I'm not a physicist, and so I realize this contradiction is likely my layman misunderstanding. I appreciate your time in teaching me.
Dr. Cox seems to describe, I think, the Higgs Boson as though it were just another gauge boson, i.e. one of the fundamental "force carrier" particles by which force is transmitted to other particles. Except in this case, the H.B. is not transmitting force but imparting mass. He goes on to say explicitly that Higgs Bosons exist in vast numbers all around us and are constantly bombarding all other particles at all times. It is through this bombardment that mass is gained.

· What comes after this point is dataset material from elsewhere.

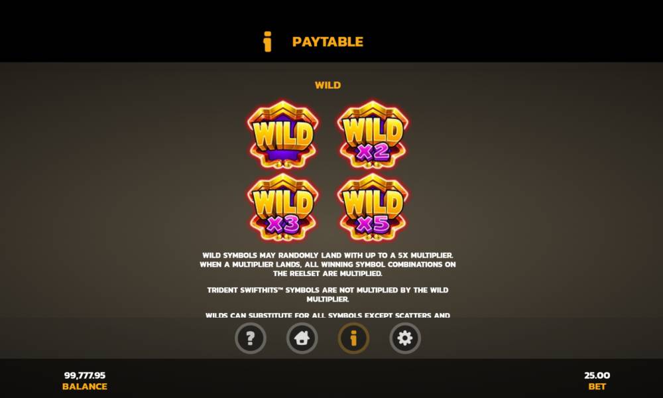Select the highlighted paytable info button
Image resolution: width=663 pixels, height=398 pixels.
pyautogui.click(x=353, y=338)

Is my summary and interpretation correct? If so, is his explanation accurate? My understanding was the H.B. is more or less a byproduct of the Higgs field itself, the result of its excitation, and it is interaction with the field itself, not the H.B., that endows other particles with mass. This slide from the Berkeley lecture lists the H.B. as neither a gauge boson particle, nor a matter particle, but an entirely different, third type of particle.
Does the Higgs field exist because there's an abundance of H.B. particles just moving around, themselves giving rise to the Higgs field? Or does the Higgs field simply exist everywhere, and by virtue of its existence, occasionally an H.B. pops out? (Of this last point, I am certain. Several sources have directly stated that what makes the Higgs field unique is that its default energy state is nonzero, i.e. unlike the "electron field", it exists everywhere, even in a vacuum).

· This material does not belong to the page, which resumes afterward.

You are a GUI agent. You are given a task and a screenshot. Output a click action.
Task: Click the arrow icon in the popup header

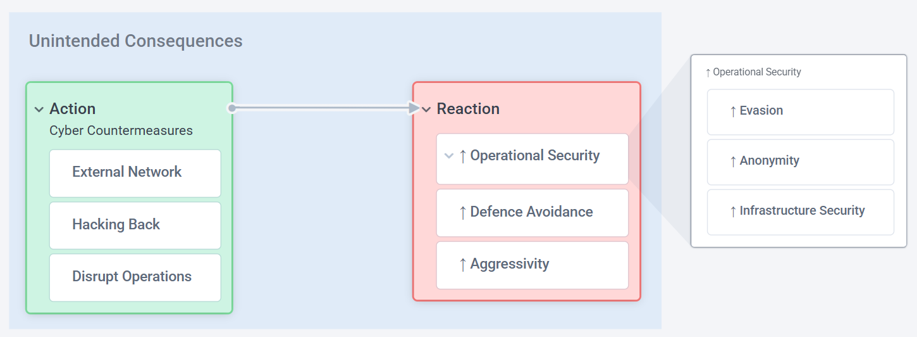[x=708, y=73]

Do Higgs Bosons happen on their own in nature all the time? Rarely? Or do they only happen when the field is excited under deliberate conditions, e.g. within a man-made particle accelerator? Or is my question malformed and running afoul of the wave/particle duality?

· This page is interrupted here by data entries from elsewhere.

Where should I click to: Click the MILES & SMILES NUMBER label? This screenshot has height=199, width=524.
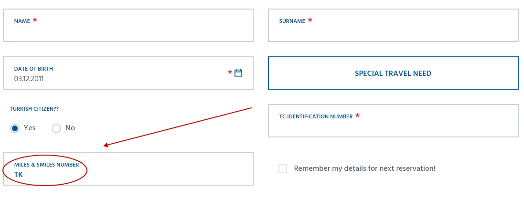click(x=46, y=165)
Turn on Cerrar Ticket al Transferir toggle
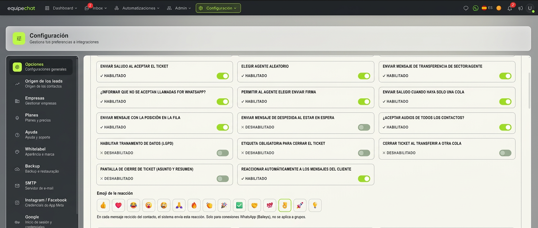The width and height of the screenshot is (538, 228). [505, 153]
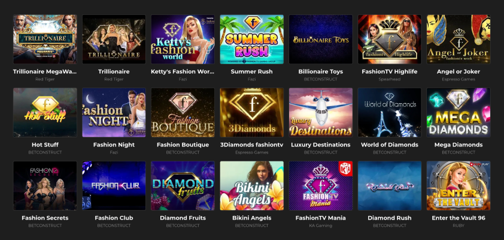
Task: Open the FashionTV Highlife game thumbnail
Action: 389,40
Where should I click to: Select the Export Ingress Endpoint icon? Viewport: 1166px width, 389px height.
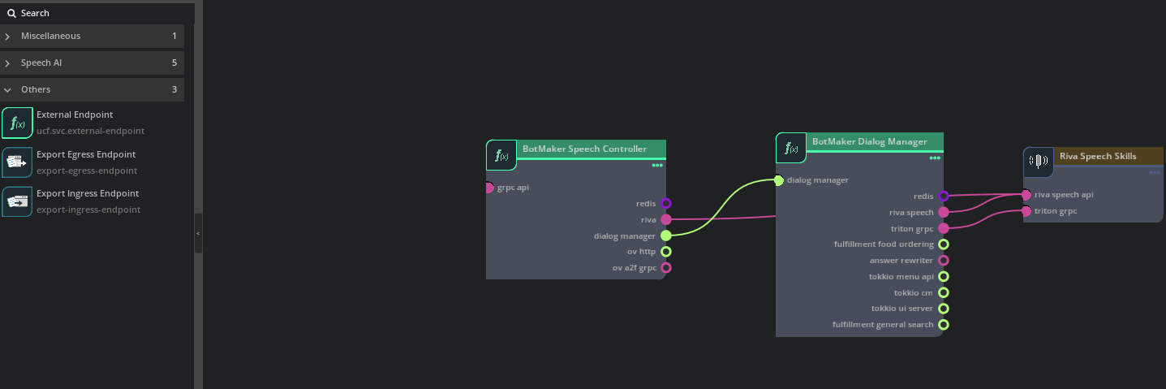[17, 201]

A final summary of my running understanding:
Consider an electron and a positron, some distance apart. They each experience an attractive force to one another, via the electromagnetic field they produce. The actual means by which this force is transmitted, the means by which the electron "knows about" the positron, is by way of a gauge boson, in this case the photon. "The photon is the mediating particle of the EM field". You quite literally have photons moving back and forth between the electron and positron. They serve as the actual means of transmission of force/energy/momentum transfer and exchange between the two particles. (I'm referencing some illustration I saw in a video that quite literally had an animation of photons bouncing back and forth from, in their example, nuclear protons and their orbiting electrons).
I think I'm just at a loss to explain the relationship between and difference among the Higgs field and the H.B. itself. Explanations in lectures and the media seem to vary from "With respect to endowing mass, the H.B. does it all" to "The Higgs field does it all; the H.B. is just a theoretical consequence of the existence of the Higgs field; finding the H.B. is strong confirmation that the Higgs field itself exists".